Un total de seize personnes ont été mises en examen pour leur implication présumée dans le vol de près de 500 tonnes de câbles en cuivre, entraînant un préjudice estimé à 2,7 millions d'euros au détriment d'Orange. Cette affaire est d'autant plus inquiétante qu'elle met en lumière des pratiques frauduleuses au sein de sous-traitants chargés du démontage du réseau ADSL de l'opérateur, comme l'indique le rapport de Les Dernières Nouvelles d’Alsace.
Parmi les personnes mises en cause, six ont été incarcérées tandis que les dix autres sont placées sous contrôle judiciaire, selon les informations relayées par l'AFP. Ces individus sont soupçonnés d'avoir participé à un réseau « structuré », ce qui a incité le parquet de la Juridiction interrégionale spécialisée à agir rapidement.

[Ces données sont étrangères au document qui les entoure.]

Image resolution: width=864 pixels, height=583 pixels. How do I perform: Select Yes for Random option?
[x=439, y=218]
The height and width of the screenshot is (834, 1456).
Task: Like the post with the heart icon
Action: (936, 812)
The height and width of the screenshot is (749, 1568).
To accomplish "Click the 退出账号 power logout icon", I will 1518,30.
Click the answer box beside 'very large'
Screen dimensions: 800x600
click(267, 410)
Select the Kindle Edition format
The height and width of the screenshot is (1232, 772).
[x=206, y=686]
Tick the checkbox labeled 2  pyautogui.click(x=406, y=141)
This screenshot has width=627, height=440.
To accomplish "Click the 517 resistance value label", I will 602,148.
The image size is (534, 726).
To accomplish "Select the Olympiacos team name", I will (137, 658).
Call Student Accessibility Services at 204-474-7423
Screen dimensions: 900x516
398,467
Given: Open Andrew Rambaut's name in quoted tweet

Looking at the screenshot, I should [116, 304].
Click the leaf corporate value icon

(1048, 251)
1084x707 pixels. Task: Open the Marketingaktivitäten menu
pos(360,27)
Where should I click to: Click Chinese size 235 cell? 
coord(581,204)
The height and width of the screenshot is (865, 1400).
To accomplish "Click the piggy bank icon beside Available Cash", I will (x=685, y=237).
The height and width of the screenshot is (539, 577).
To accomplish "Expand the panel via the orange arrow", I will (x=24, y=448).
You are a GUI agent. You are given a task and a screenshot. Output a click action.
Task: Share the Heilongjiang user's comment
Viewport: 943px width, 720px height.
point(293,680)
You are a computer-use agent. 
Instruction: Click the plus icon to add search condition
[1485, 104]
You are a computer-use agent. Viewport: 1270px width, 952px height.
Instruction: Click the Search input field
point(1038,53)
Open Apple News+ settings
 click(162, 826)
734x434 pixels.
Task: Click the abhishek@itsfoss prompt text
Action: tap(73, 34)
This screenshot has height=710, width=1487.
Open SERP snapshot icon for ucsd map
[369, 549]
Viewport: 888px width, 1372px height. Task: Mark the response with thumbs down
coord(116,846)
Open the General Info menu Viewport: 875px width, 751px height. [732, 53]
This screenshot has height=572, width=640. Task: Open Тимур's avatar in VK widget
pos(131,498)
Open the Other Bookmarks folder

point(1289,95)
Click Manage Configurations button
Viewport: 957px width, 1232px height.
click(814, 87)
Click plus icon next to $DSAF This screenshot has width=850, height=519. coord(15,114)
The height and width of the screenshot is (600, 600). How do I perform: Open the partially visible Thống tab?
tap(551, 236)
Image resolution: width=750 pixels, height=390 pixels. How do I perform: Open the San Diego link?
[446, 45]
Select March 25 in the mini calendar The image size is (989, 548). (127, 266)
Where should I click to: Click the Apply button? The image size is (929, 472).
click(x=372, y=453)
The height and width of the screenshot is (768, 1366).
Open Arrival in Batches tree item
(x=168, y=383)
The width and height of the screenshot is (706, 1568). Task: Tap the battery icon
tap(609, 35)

Un véritable butin a été saisi
L'investigation a révélé un butin impressionnant : « plus de 400.000 euros en espèces, quinze véhicules, dont deux de luxe et un poids lourd, plus de deux millions d'euros sur des comptes bancaires, et 22 tonnes de cuivre », ont précisé les autorités. Les enquêteurs ont également retrouvé deux armes à feu de gros calibre et des munitions.
Cette enquête, qui s'est étalée sur plusieurs mois, a été menée dans diverses régions, incluant le Grand-Est, l'Ile-de-France, la Bretagne et la Normandie. Elle a été lancée suite à une plainte déposée par Orange, visant des entreprises sous-traitantes qui profitaient de leur mission pour subtiliser du métal et le revendre à des sociétés de recyclage non autorisées. Selon le parquet, cette pratique illégale est devenue une source de profit considérable pour ces réseaux criminels.